▸ **Work required**:
Reproduce all of the entries below exactly, without images.

▸ **Data shown**:
>>
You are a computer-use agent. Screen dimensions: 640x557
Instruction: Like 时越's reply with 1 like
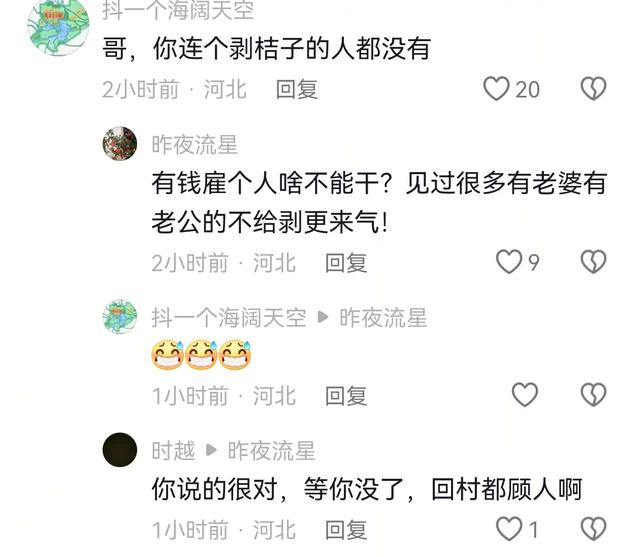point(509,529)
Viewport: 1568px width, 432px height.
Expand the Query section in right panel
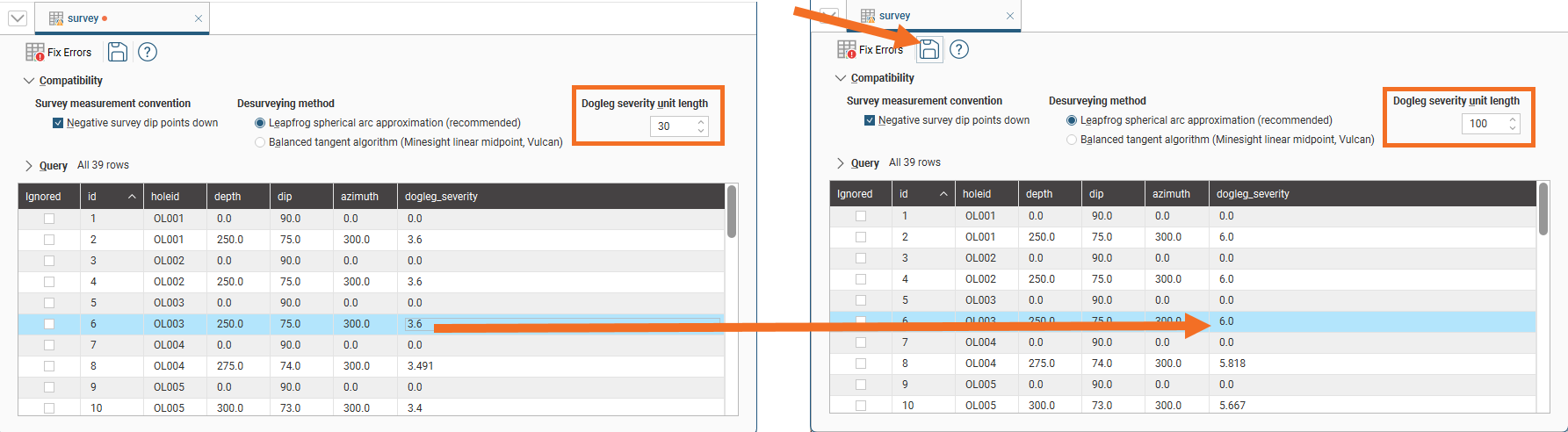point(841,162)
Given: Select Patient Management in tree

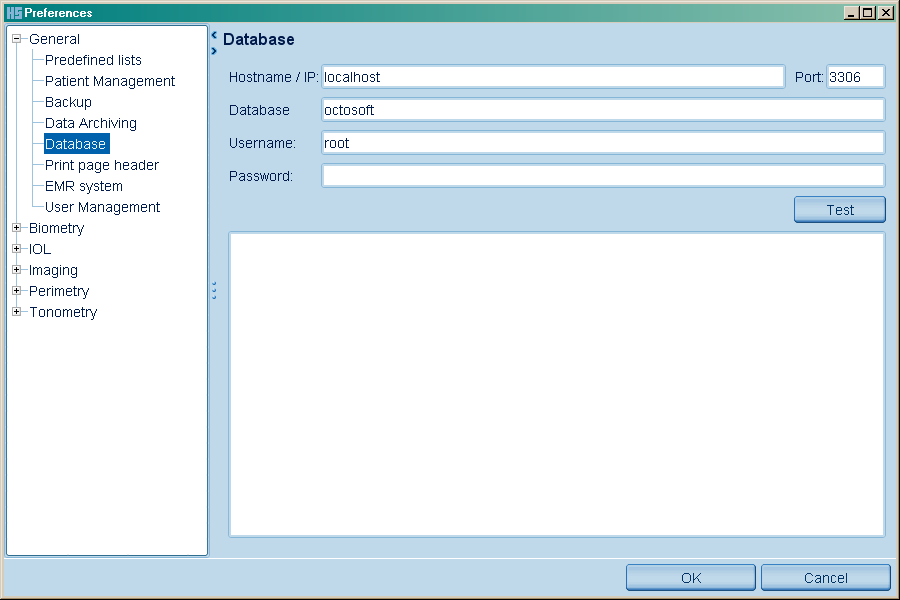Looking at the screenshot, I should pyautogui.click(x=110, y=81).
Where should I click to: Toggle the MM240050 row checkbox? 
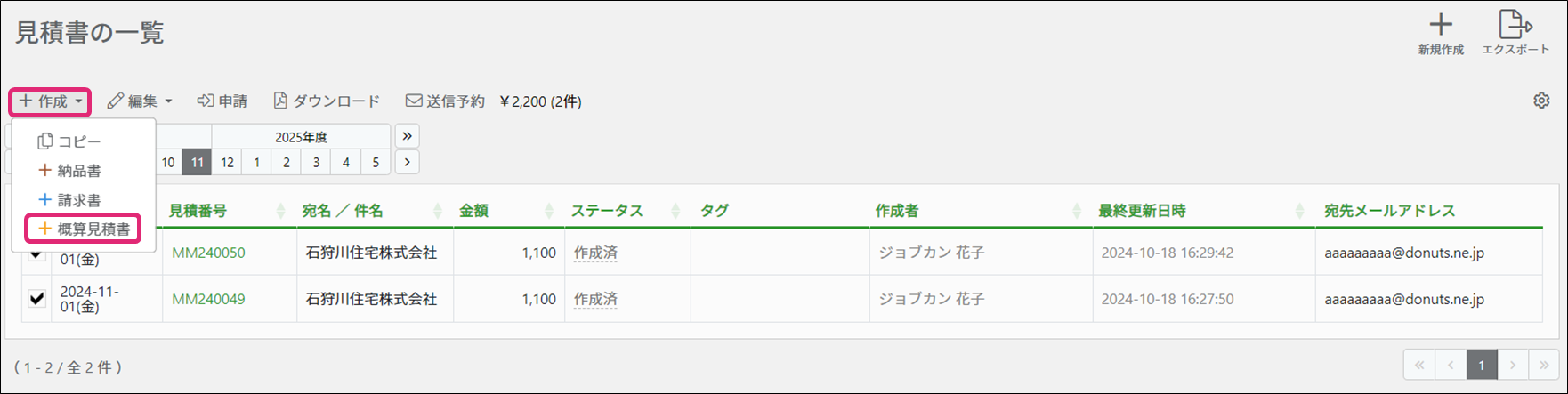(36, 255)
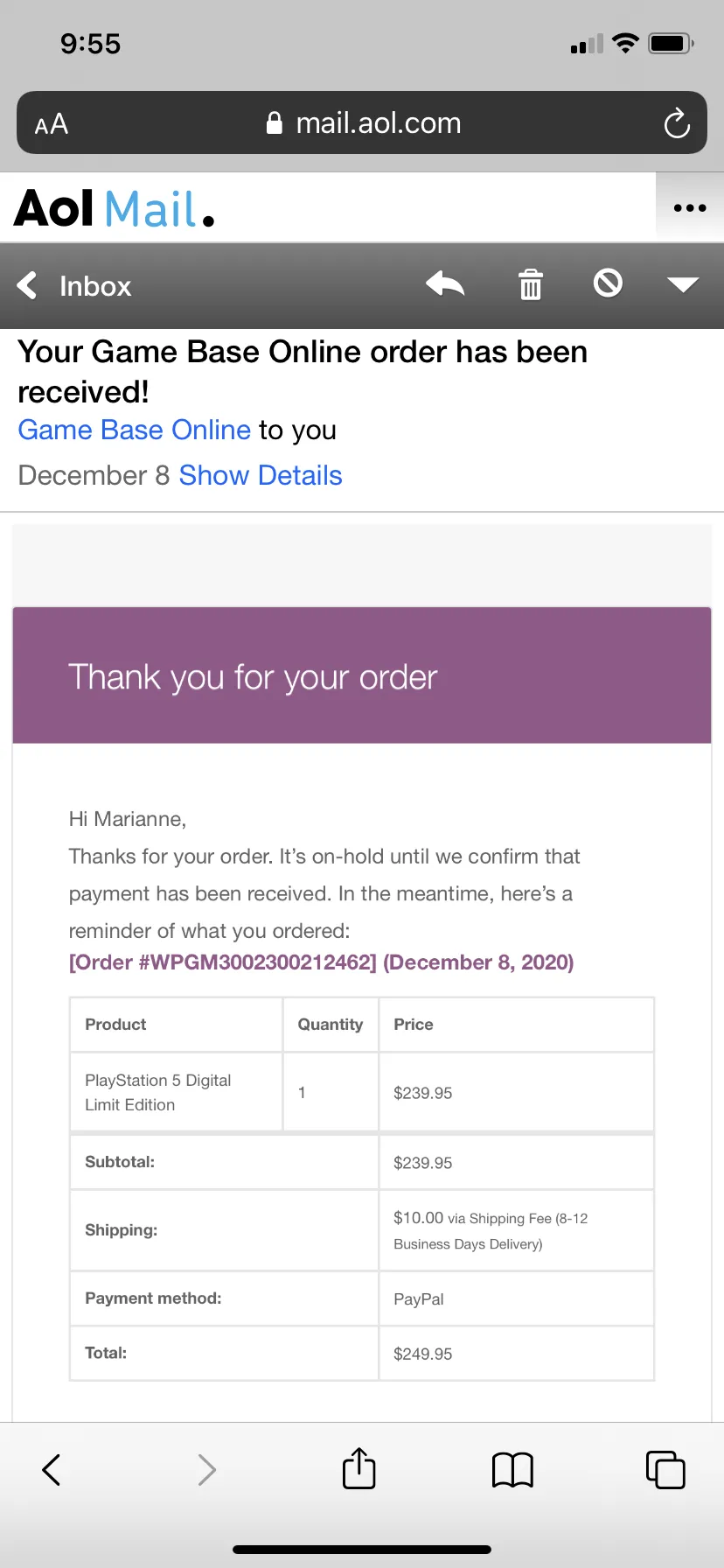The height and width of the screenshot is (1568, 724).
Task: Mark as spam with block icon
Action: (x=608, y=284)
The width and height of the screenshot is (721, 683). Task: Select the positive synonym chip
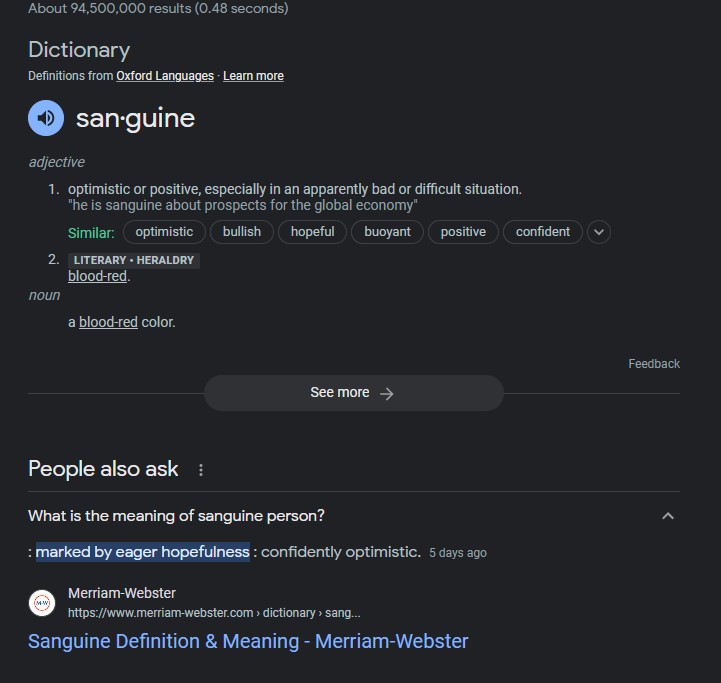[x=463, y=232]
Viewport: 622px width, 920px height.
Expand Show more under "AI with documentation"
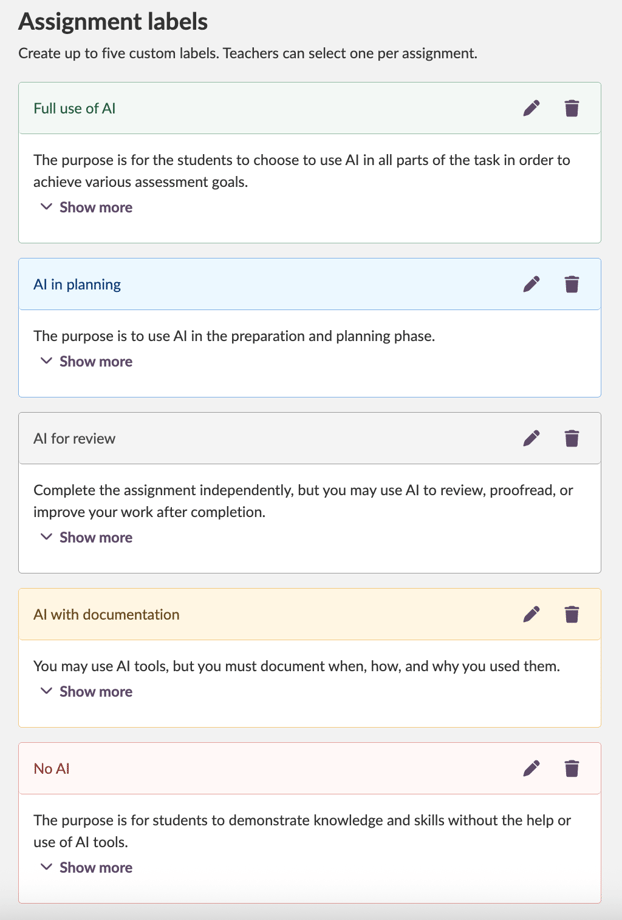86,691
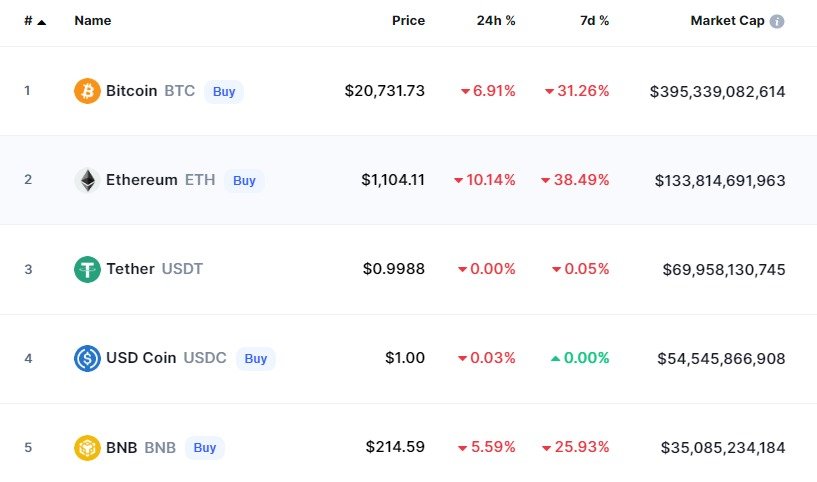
<<
▸ **Answer to the exercise**:
You are a computer-use agent. Screen dimensions: 640x557
Instruction: Like 时越's reply with 1 like
point(509,529)
Viewport: 1568px width, 432px height.
Expand the Query section in right panel
point(841,162)
Given: Select Patient Management in tree

Looking at the screenshot, I should pyautogui.click(x=110, y=81).
Where should I click to: Toggle the MM240050 row checkbox? 
(36, 255)
The height and width of the screenshot is (1568, 724).
Task: Mark as spam with block icon
Action: (x=608, y=284)
The width and height of the screenshot is (721, 683). Task: Select the positive synonym chip
[x=463, y=232]
Viewport: 622px width, 920px height.
Expand Show more under "AI with documentation"
86,691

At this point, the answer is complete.